Although numbered Four, the present volume is the seventh to be published of the Victoria History of Gloucestershire and the sixth since the revival of the Gloucestershire History in 1958. An outline of the structure and aims of the Victoria History as a whole, as also of its origin and progress, is included in the General Introduction (1970), and the arrangements by which the Gloucestershire County Council and the University of London collaborate to produce the Gloucestershire History are indicated in the Editorial Note to Gloucestershire, Volume Six. Once again it is the General Editor's pleasure to record the University's gratitude for the generosity displayed by the County Council.

The County Council's Recreation and Leisure Committee has continued to supervise the compilation of the Victoria History of Gloucestershire. Cllr. P. M. Robins was succeeded as chairman of that committee in 1985 by Cllr. K. J. S. Hammond, who was succeeded in the same year by Cllr. J. Bartlett.

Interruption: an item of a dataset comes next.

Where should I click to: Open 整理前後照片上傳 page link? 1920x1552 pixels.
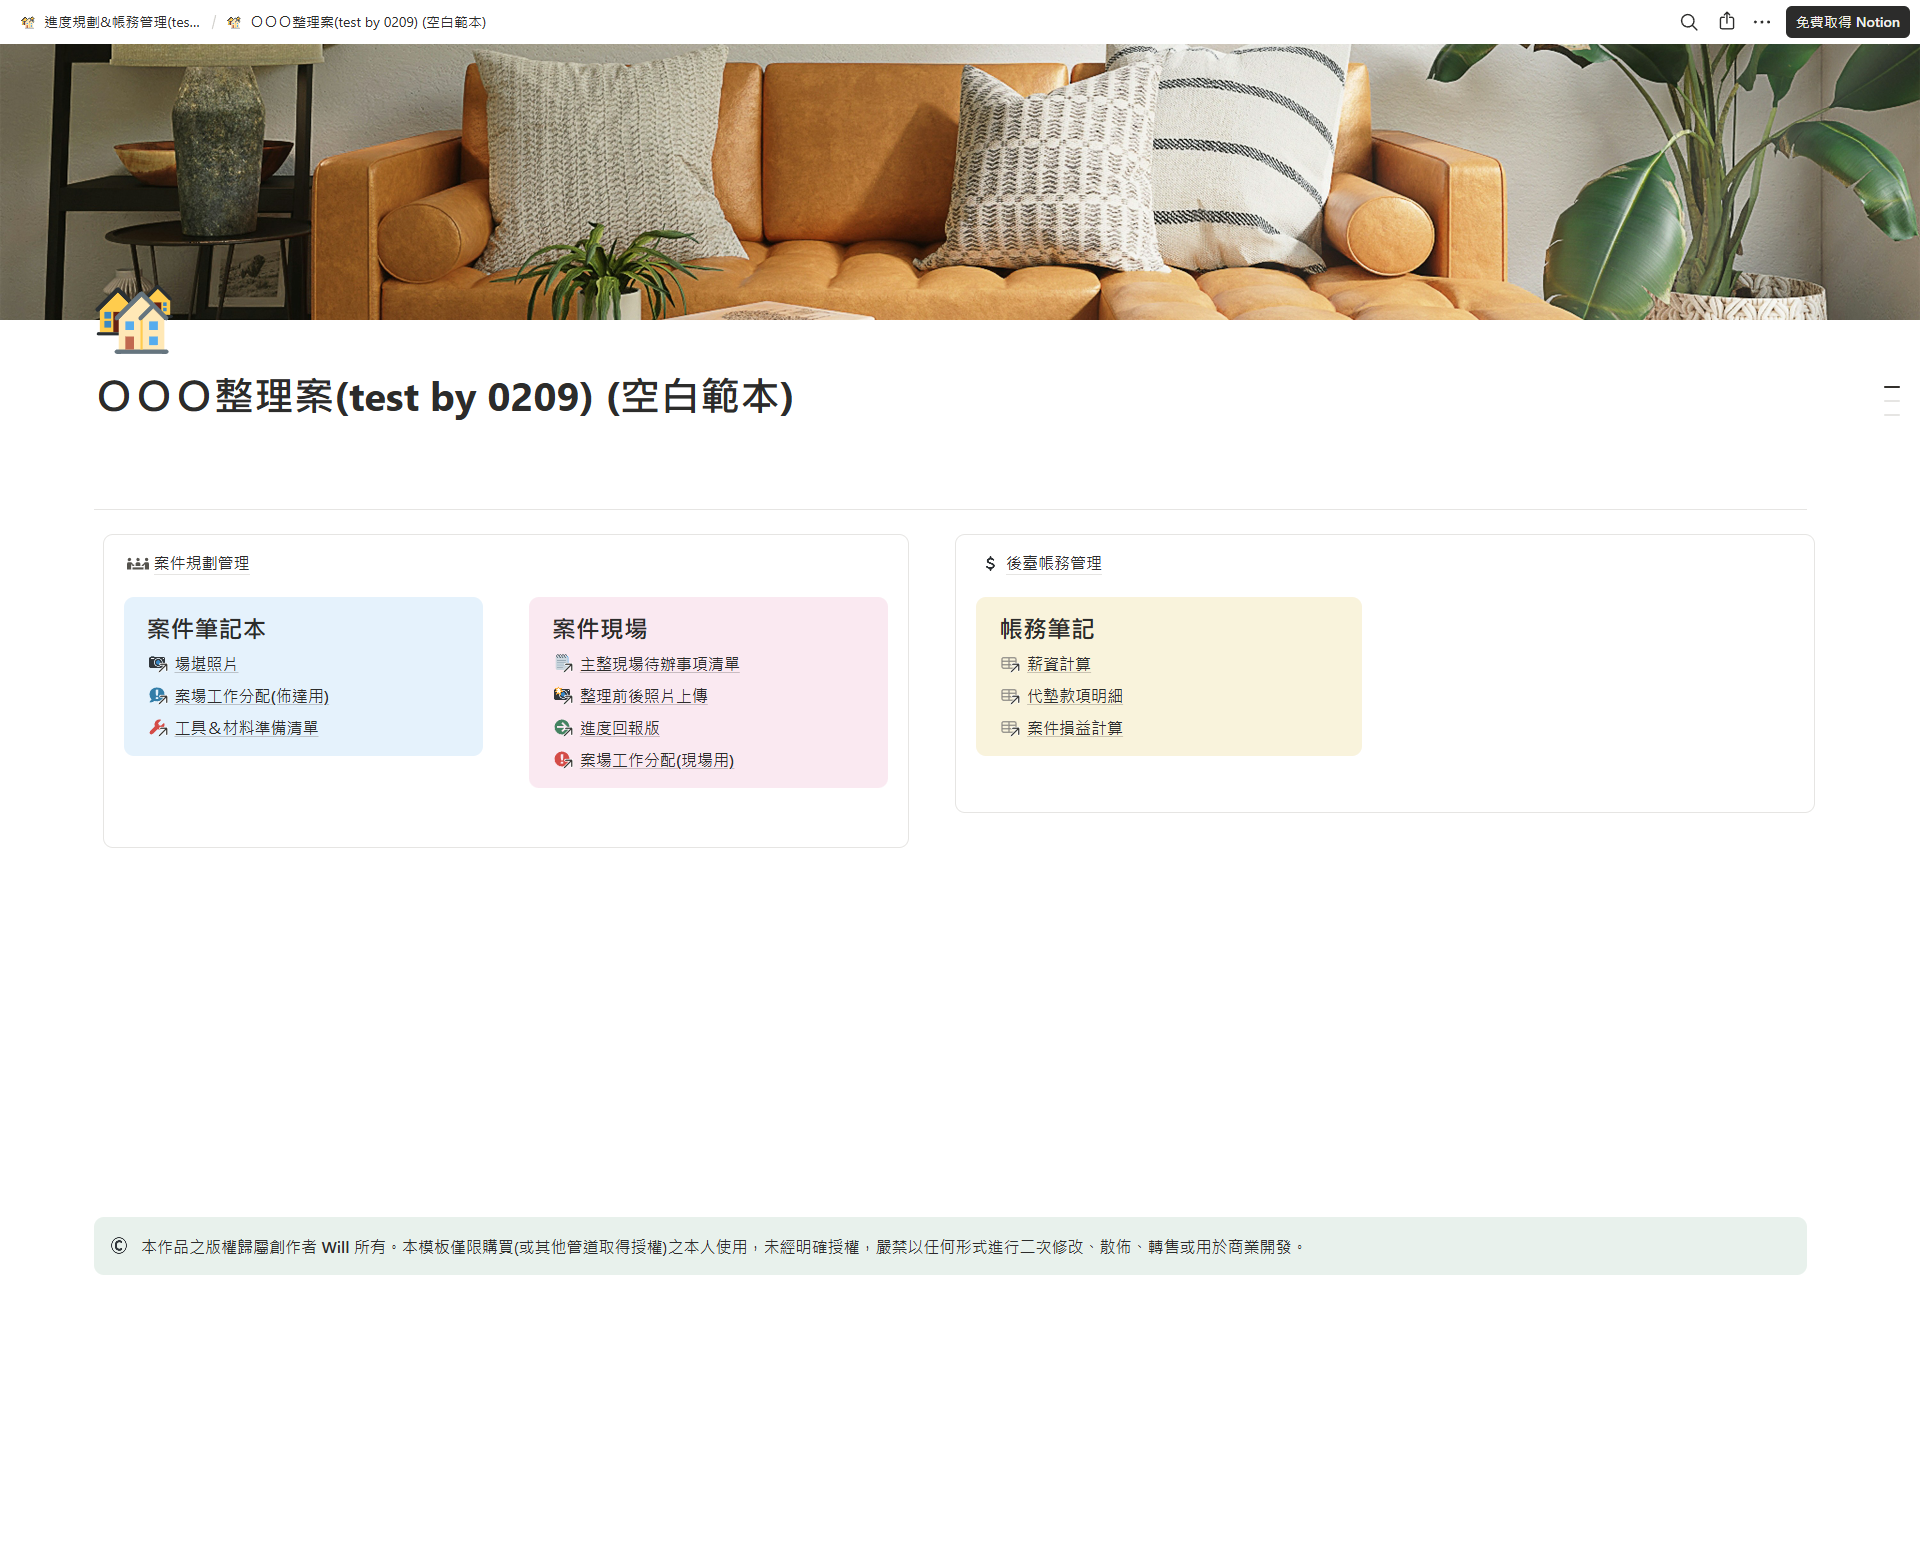tap(643, 696)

The authors and editors of the volume, as of all similar volumes, have drawn widely on the help, information, and advice of many people and bodies, too numerous all to be mentioned here but named in the footnotes to the articles with which they helped. They are all most cordially thanked. Professor Clark's chapter on Early Modern Gloucester is based on research which was generously funded by the Economic and Social Science Research Council and for which valuable assistance in research was provided by Dr. P. Morgan and Dr. A. Foster. Mr. M. A. Handford generously made available notes on the Gloucester Journal for part of the 18th century, and Mr. A. Done his detailed notes of Gloucester references from the Gloucester Journal for the whole of the 19th century. Mr. B. C. Frith gave generous help on many aspects of Gloucester's history, and among others who helped with particular aspects were Mrs. Evelyn Christmas, Mr. A. H. Conway-Jones, Miss Susan Reynolds, Mr. J. F. Rhodes, curator of Gloucester Museum, Mr. P. J. G. Ripley, and Mr. H. R. T. Shackleton, chief executive of Gloucester City Council. For access to records in their possession grateful acknowledgement is made to the Dean and Chapter of Gloucester, whose librarian Canon D. C. St. V. Welander gave valuable help with the account of the cathedral, and to the archivist of the United Reformed Church provincial archives, Leamington Spa. The Gloucestershire County Record Office has continued to give its indispensable aid, and in thanking the County Archivist, Mr. D. J. H. Smith, and his staff it is appropriate to mention in particular Mrs. Margaret Richards, former senior cataloguer, for her knowledge and careful cataloguing of the Gloucester Borough Records. The extensive use of the material for the city in the Gloucestershire Collection has made the help of the Gloucester Divisional Library of the county library service even more important in the present volume than in previous ones, and the librarian, Mr. G. R. Hiatt, and his staff in the reference and local history sections are sincerely thanked.